Since We Last Spoke: The Drug War’s New Front

Updates to stories from the Pacific Standard archive.
Matt Bowden poses in his pharmaceutical laboratory in Auckland, New Zealand.

Editor’s Note: A version of this story first appeared on PSmag.com on September 16th, 2016, with the headline “How Entrepreneurs Rely on Globalization to Develop Their Synthetic Drugs.” This edited version was published in our January/February 2017 print issue.

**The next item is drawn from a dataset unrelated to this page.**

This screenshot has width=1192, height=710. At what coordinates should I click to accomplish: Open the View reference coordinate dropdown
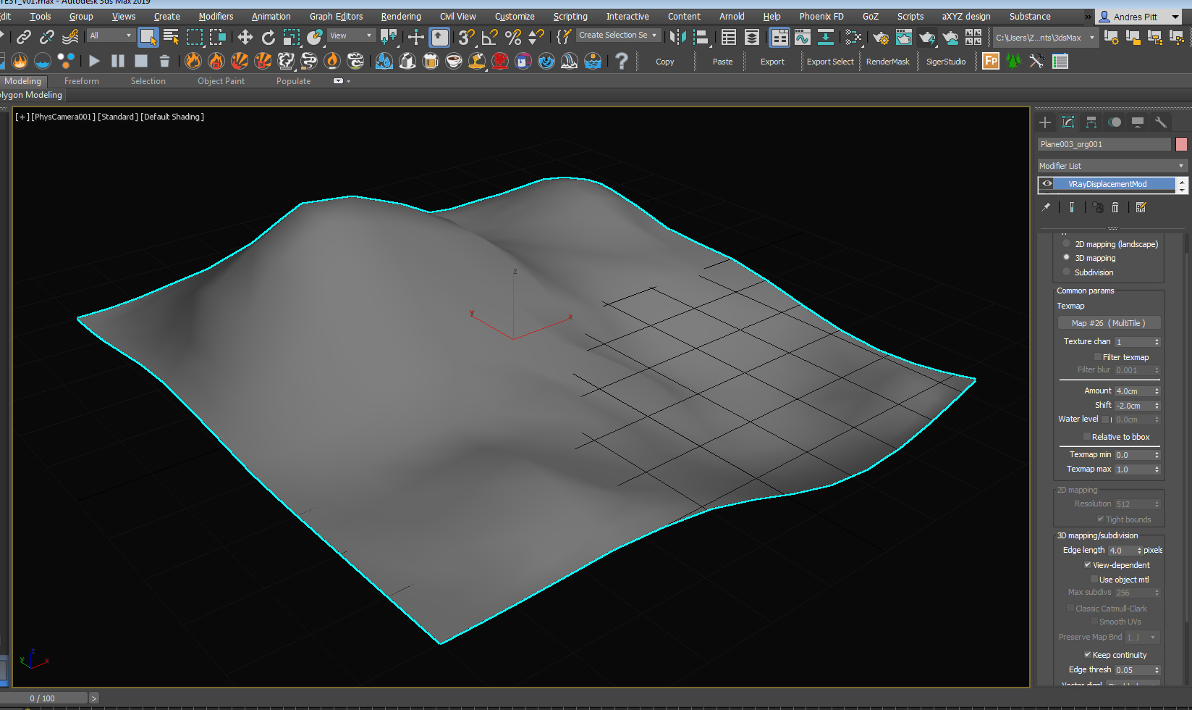tap(351, 36)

New Zealand’s government has been one of the most forward-thinking in addressing a surge in new synthetic drugs, as Maia Szalavitz explained in her profile of the Kiwi entrepreneur Matt Bowden. Until the nation scaled back its progressive drug policies in 2014, Bowden was able to create safe, legal alternatives to party drugs like methamphetamine. Meanwhile, countries like the United Kingdom and Ireland have enacted draconian blanket-bans on the manufacture of new synthetic drugs. These have done little to stymie production of new, dangerous compounds, argues a new commentary published in the academic journal Addiction. According to the authors, Michael Evans-Brown and Roumen Sedefov of the European Monitoring Centre for Drugs and Drug Addiction, 600 new psychoactive substances have emerged — and most of those were detected within the last five years.